UH volleyball needs 'Smalls' to come up big
By Ann Miller
Advertiser Staff Writer
By Ann Miller
They might look the least imposing and be the most inconspicuous, but if ball control is priority one for this year's Rainbow Wahine volleyball team then "The Smalls" loom large.
Standing "Small" at the defensive positions for Hawai'i this year are sophomore Liz Ka'aihue, the returning libero, Jayme Lee, the smallest of them all and the 2006 libero, and freshmen walk-ons Emily Maeda and Sarah Prather.
Prather, who played for former Olympic coach Mick Haley on a California club team, is the tallest of "The Smalls" at 5 feet 10. At 5-8, Ka'aihue is half a foot taller than Lee. Maeda, a Roosevelt graduate making the transition from hitter, is 5-6.
They could hold much of Hawai'i's fortunes in their relatively tiny hands although they are hardly the only primary ballhandlers. Tara Hittle, Aneli Cubi-Otineru and freshman Kanani Herring all have exceptional ball-control skills and volleyball instincts.
Hawai'i will need them all, with coach Dave Shoji adamant about the Rainbow Wahine improving their ball control from the past two years. Hawai'i's hopes of installing a quicker offense rest on that becoming reality, on the first touch and in transition as the 'Bows crave controlled digs to jump-start their offense.
"You're going to see volleyball this year," said associate coach Mike Sealy, critical of last year's inability to run a transition offense. "I don't think we looked like a volleyball team last year. Our skills were not good in hindsight. That appears to be different now."
Ka'aihue, the first libero to receive a Rainbow Wahine scholarship, is No. 1 on the defensive depth chart for the second year. Her size and deceptive speed allow her to cover the most ground and her instincts for the game are exceptional.

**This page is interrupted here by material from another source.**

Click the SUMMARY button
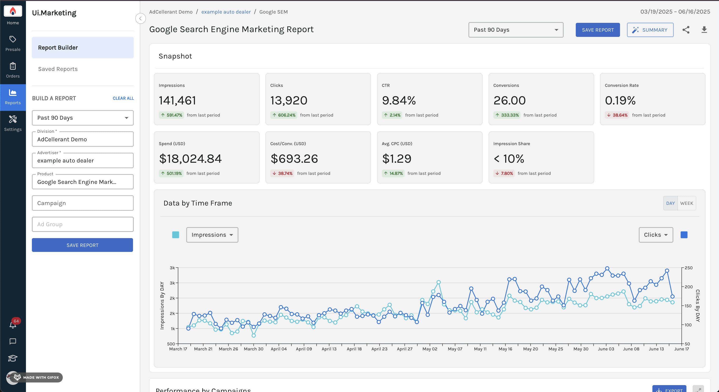 tap(650, 30)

She is the most reliable passer of the foursome, but got into trouble last year when she kept her arms too close to her body. If a year's growth and endless hours of training can cure that, Shoji will stay with her.
Lee, the quickest player on the team, helped salvage the 'Bows' ballhandling when it was beat up by injuries two years ago. But her size prevents her from covering as much passing area as most and an injury slowed her last season. Now she is healthy.
"She runs down a lot of balls," Shoji said. "She's just a sparkplug for us, perpetual motion. She gets to a lot of balls most people can't get to. If she passed better she'd be starting, but because of her stature she has to work really hard to make moves that bigger people can make easily. It puts pressure on her to cover as much ground as she needs to."
Maeda and Prather earned a shot at walking on over six others. Prather wasn't cleared until Monday and missed the first five practices. Maeda is currently third on the defensive depth chart. She simultaneously is making two difficult transitions — from hitter to defender and high school to college — but Shoji believes she can contribute even through the blur.
"She's a really nice kid who deserves a chance," Shoji said. "She's done everything we've asked her to do over the summer. She stays after and gets a coach to hit her balls. She's always asking questions and trying to learn as fast as she can. The kid is just nice to have around on the team so we're going to give her a chance because she has a great attitude right now."
Prather has had her eye on Hawai'i, attending summer camp and keeping in close touch with coaches. Her history indoors and on the beach gives her a solid foundation. Shoji characterizes her as "not having a weakness."
"She can pass, she knows the defense," he said, "but we'll see if she can handle the grind of being in college and going to practice every day and putting effort into every practice. She's untested in that area."
With fewer substitutions allowed this year, and Hawai'i's compelling interest in running the backrow attack, opportunities might shrink for every backrow specialist but libero.
Shoji hopes his reserves are as patient as they are talented. So far, even the notoriously finicky coaches are finding it hard to complain about the team's ballhandling. "Our ball control," Sealy said, "is miles from what it used to be."